--- start ---

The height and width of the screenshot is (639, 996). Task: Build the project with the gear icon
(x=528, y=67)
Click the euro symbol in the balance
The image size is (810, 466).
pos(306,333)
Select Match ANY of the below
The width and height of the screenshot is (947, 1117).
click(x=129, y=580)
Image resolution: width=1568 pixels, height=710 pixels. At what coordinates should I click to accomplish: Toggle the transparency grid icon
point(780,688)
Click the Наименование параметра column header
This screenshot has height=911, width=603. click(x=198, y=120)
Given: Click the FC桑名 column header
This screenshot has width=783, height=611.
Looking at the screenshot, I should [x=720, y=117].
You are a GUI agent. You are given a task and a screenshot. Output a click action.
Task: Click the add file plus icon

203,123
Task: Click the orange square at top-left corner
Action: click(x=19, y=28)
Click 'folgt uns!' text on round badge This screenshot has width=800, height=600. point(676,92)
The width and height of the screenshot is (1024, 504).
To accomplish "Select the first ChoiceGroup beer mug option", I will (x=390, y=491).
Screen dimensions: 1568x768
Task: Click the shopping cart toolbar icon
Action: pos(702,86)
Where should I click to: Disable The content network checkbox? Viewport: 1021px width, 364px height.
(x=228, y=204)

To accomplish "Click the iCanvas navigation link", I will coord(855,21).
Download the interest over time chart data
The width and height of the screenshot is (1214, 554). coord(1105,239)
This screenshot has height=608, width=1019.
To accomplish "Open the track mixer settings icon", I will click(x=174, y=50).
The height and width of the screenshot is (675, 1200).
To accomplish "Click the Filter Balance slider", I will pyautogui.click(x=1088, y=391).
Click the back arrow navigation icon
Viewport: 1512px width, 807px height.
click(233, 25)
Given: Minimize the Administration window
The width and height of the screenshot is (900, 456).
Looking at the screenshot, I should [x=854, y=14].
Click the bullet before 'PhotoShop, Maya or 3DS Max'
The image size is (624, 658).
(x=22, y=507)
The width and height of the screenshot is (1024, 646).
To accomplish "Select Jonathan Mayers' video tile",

--- end ---

# [Given exercise]
Count the lines of the listing above that contain the string "column", matching case exactly. Reply with the number alone.

# [The result]
2